Polacy w grupie C zmierzą się z Węgrami, Litwinami i Kosowem. Do następnej fazy awansują trzy najlepsze drużyny z grupy. W drugim etapie zostaną utworzone cztery sześciozespołowe grupy - wyniki z poprzednich meczów zostaną zachowane. Spotkania zostaną rozegrane we wrześniu i listopadzie 2018 roku oraz w lutym 2019 roku. Do Mistrzostw Świata zakwalifikują się po trzy najlepsze drużyny w grupie (łącznie 12 zespołów).
Zamysł władz europejskiej federacji był jak najbardziej godny pochwały, tylko przy braku porozumienia na linii FIBA-Euroliga na tę ideę trzeba spojrzeć inaczej. W reprezentacjach nie zagrają najlepsi zawodnicy, którzy w tym czasie... będą rozgrywać mecze w Eurolidze. W takiej sytuacji jest chociażby Adam Waczyński, kapitan reprezentacji Polski. Jego Unicaja Malaga zmierzy się w piątek z CSKA Moskwa.
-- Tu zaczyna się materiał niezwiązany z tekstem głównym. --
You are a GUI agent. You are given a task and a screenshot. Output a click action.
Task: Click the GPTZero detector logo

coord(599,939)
- Niestety konflikt między stronami trwa w najlepsze, można już mówić o wojnie - przyznaje Grzegorz Bachański, prezes PZKosz.
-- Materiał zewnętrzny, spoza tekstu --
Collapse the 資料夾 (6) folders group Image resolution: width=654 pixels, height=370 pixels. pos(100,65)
W kadrze Polski nie zagra także A.J. Slaughter. Wpływ na jego decyzję mieli przedstawiciele Asvelu Lyon. To poniekąd efekt tego, co stało się w wakacje. Koszykarz po EuroBaskecie przyjechał do Francji kontuzjowany i przez miesiąc przechodził rehabilitację. W klubie obawiają się, że zawodnik podczas gry w kadrze znów mógłby nabawić się urazu.
Kadra bez Waczyńskiego i Slaughtera od poniedziałku szykuje się do meczów z Węgrami i Litwą. Początkowo zgrupowanie reprezentacji miało odbyć się w Gdyni, ale ze względu na zmianę terminu spotkana (z czwartku na piątek) miejscem przygotowań jest Bydgoszcz. - Czujemy się tutaj bardzo dobrze, mamy świetne wspomnienia z pobytu w 2015 roku, gdy rozgrywaliśmy tutaj turniej przed EuroBasketem - podkreśla Mike Taylor.
Amerykański trener reprezentacji Polski w ostatniej chwili dowołał do składu świetnie spisującego się w tym sezonie Kamila Łączyńskiego, który zastąpi Slaughtera. To spore zaskoczenie, także dla samego zawodnika, bo wydawało się, ze Taylor na takich ruch się nie zdecyduje. - Nie było takiego dylematu ani przez moment. Gra w reprezentacji to największe wyróżnienie dla sportowca - mówi kapitan Anwilu Włocławek.